As ham 2 advances on conveyor belt 3, central control unit 28 activates video devices 24, which acquire sequential images of ham 2 and, at the same time, supply information Im to central control unit 28 (block 310).

As ham 2 reaches the clamping position, central

control unit 28 activates linear electric actuators 17 of clamping members 4a, which both move forward to centre and clamp ham 2 (block 320). At this point, load cells 5a determine the weight of the ham, and supply information Ip to central control unit 28 (block 330), which commands rotation, by actuating device 20, of measuring head 19 about axis B (block 340), and possibly translation, by actuating device 16, of each measuring needle 21 with respect to axis B.

By means of actuating devices 22, central control unit 28 commands axial translation of measuring needles 21, which gradually penetrate the body of ham 2 (block 350), while the electromechanical circuit supplies central processing module 29 with information Ic relative to the consistency of the ham.
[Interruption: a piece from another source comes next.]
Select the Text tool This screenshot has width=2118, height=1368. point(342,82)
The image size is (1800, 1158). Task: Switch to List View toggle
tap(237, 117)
Once the ham is penetrated by measuring needles 21, electric measuring circuit 23 generates current (block 360), and supplies central control unit 28 with information Iz relative to the bioelectric impedance Za measured between the two penetration points.

At this point, temperature detecting device 25 supplies temperature information IT ; acidity control device 26 supplies acidity information IA ; and hygroscopic detecting device 27 supplies humidity information Iu.

Apparatus 1 has the major advantage of making an automatic objective assessment on the basis of the actual condition of the ham, which, on the one hand, enables

consistent ham classification, and, on the other, greatly reduces the number of rejects at the final ham salting and seasoning stages.

Clearly, changes may be made to the apparatus as described and illustrated herein without, however, departing from the scope of the present invention.

In particular, in addition to controlling salt/seasoned meat, apparatus 1 as described may also be used for controlling other food products, such as cheese, fish, or any other type of meat.